Por Redação | 25 de Fevereiro de 2016 às 12h15

O comércio eletrônico brasileiro deverá movimentar R$ 44,6 bilhões neste ano, o que representará um aumento de 8% em relação a 2015, revelou a 33ª edição do relatório WebShoppers divulgado nesta quarta-feira (25) e realizado pela unidade de informações de comércio eletrônico da Buscapé Company, o E-bit.

Mesmo frente ao "cenário desfavorável" da macroeconomia do país, o ano passado também foi de crescimento para o e-commerce nacional, que fechou 2015 com um aumento de 15% no faturamento em relação ao mesmo período de 2014.

No total, 39,1 milhões de consumidores nacionais fizeram ao menos uma compra online em 2015, um número 3% maior que no ano anterior.
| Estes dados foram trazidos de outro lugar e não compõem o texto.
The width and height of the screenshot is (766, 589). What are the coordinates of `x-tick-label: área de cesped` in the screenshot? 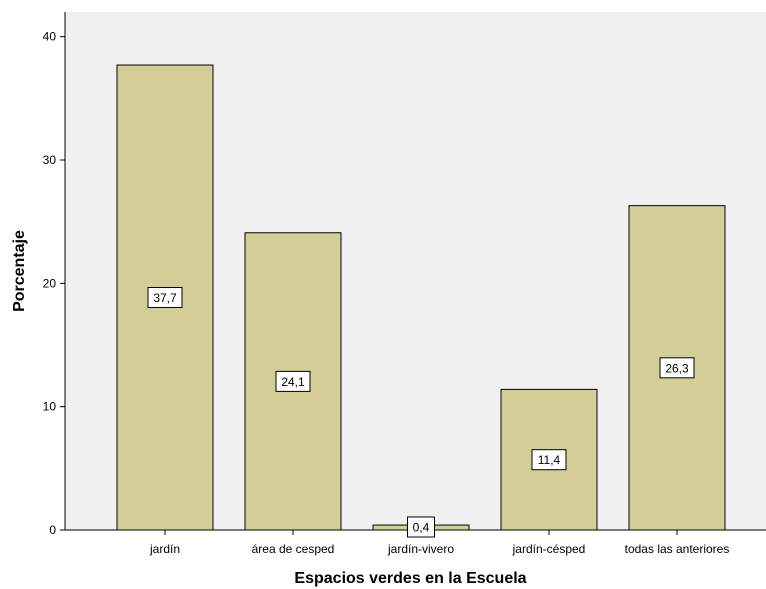 It's located at (294, 549).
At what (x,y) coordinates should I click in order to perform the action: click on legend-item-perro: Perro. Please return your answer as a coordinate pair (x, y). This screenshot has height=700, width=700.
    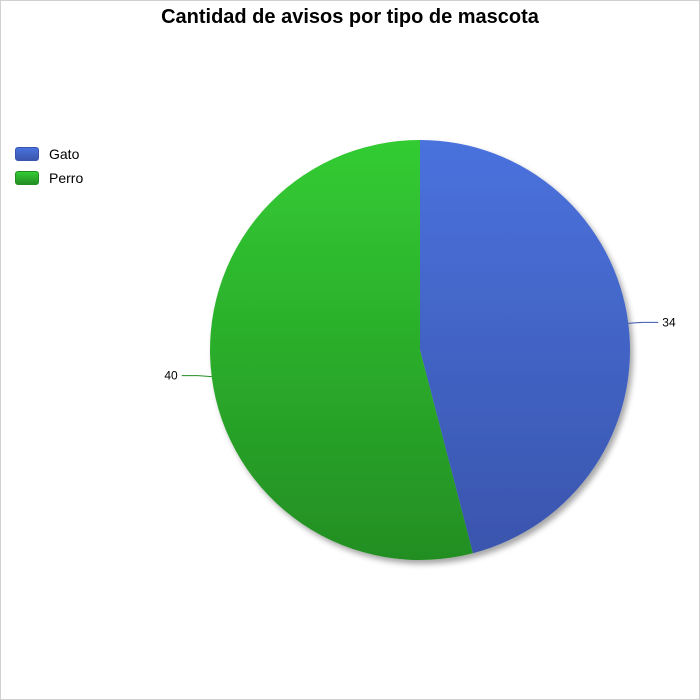
    Looking at the image, I should click on (49, 178).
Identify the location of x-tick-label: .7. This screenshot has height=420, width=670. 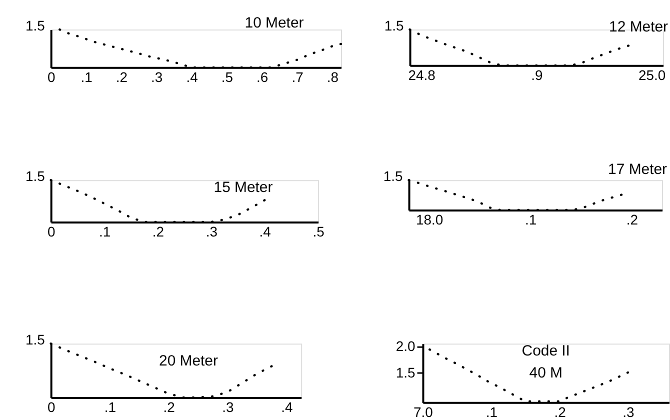
(298, 76).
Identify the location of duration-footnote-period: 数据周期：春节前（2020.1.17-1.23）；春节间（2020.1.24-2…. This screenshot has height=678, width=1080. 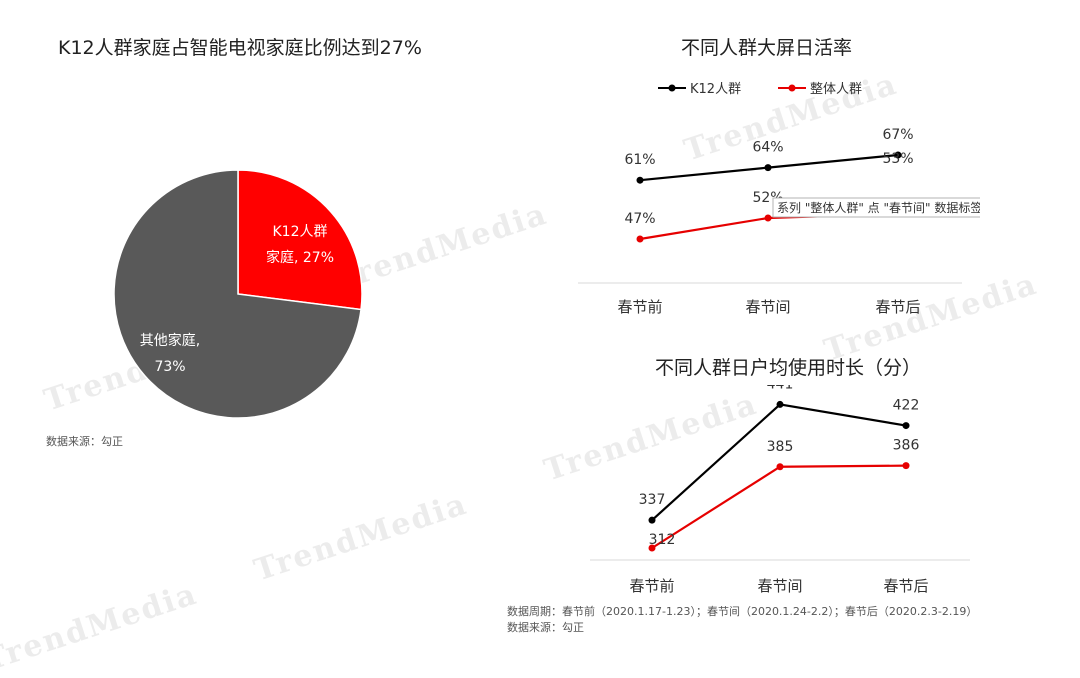
(742, 612).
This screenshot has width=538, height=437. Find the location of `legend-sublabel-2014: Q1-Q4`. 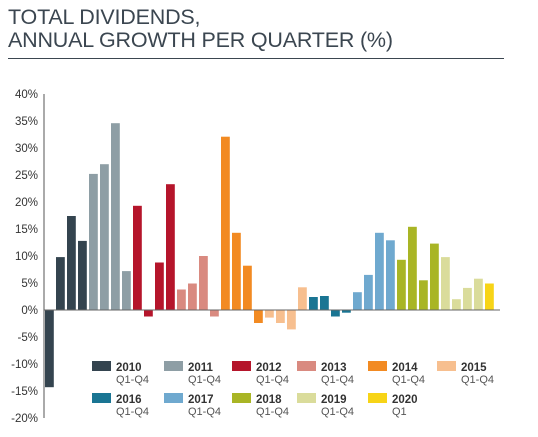

legend-sublabel-2014: Q1-Q4 is located at coordinates (408, 380).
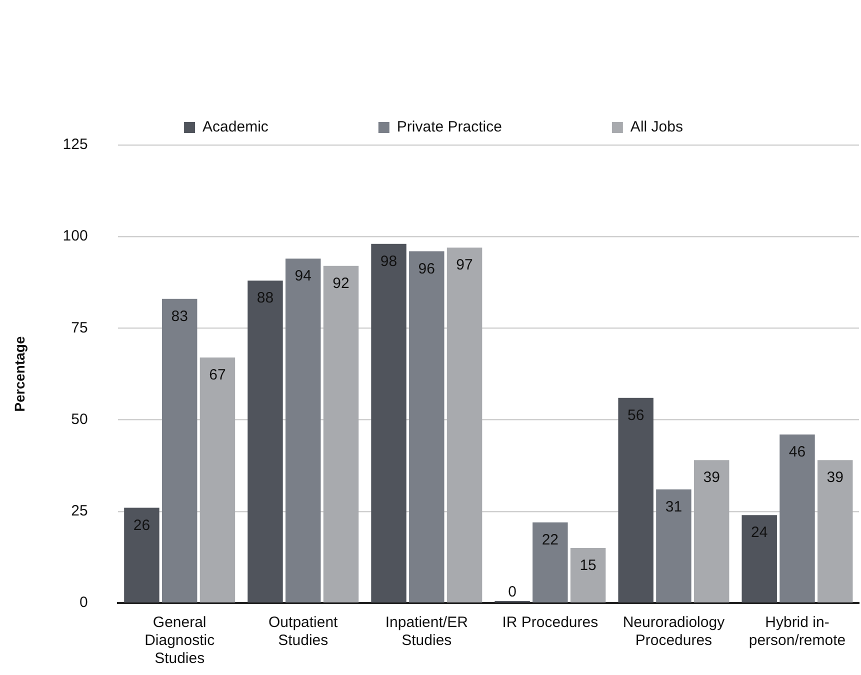 The image size is (861, 675). Describe the element at coordinates (636, 415) in the screenshot. I see `data-label: 56` at that location.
O crescimento no número de consumidores ativos foi considerado menor do que o observado em anos anteriores, o que foi atribuído principalmente à redução da participação da classe C nas compras online no período.

Um número maior de compradores brasileiros também fechou negócios em sites estrangeiros de e-commerce no ano passado, totalizando 14,9 milhões consumidores únicos ou 54% do total de usuários de comércio eletrônico no país. O volume representou um crescimento de gastos de 18% em relação ao ano anterior, somando US$ 2,02 bilhões.

O tíquete médio das compras dos brasileiros também foi 12% maior em 2015, no valor de R$ 388, puxado principalmente pelo aumento na participação do público de renda elevada no e-commerce. Para o ano que vem, a expectativa é de um novo aumento do valor médio gasto pelos consumidores nacionais no e-commerce, que deverá ser de R$ 419 - um aumento de 8% em relação ao último ano.

Segundo o Net Promoter Score (NPS), índice que mensura o nível de satisfação de clientes com o comércio eletrônico, o ano passado atingiu o maior índice desde 2013, de 65%, no segundo semestre do ano. De acordo com o relatório, o resultado positivo foi puxado principalmente pela redução no atraso de entregas e na melhoria dos serviços prestados pelas lojas virtuais.

"Dentro do cenário de crise econômica, com aumento de inflação, desemprego e incertezas ao longo de 2015, o e-commerce se mostrou uma excelente alternativa na busca de bons negócios para o consumidor, apresentando faturamento muito acima do registrado no varejo tradicional", avaliou o fundador da E-bit e presidente do Conselho do Comércio Eletrônico da Fecomercio-SP, Pedro Guasti.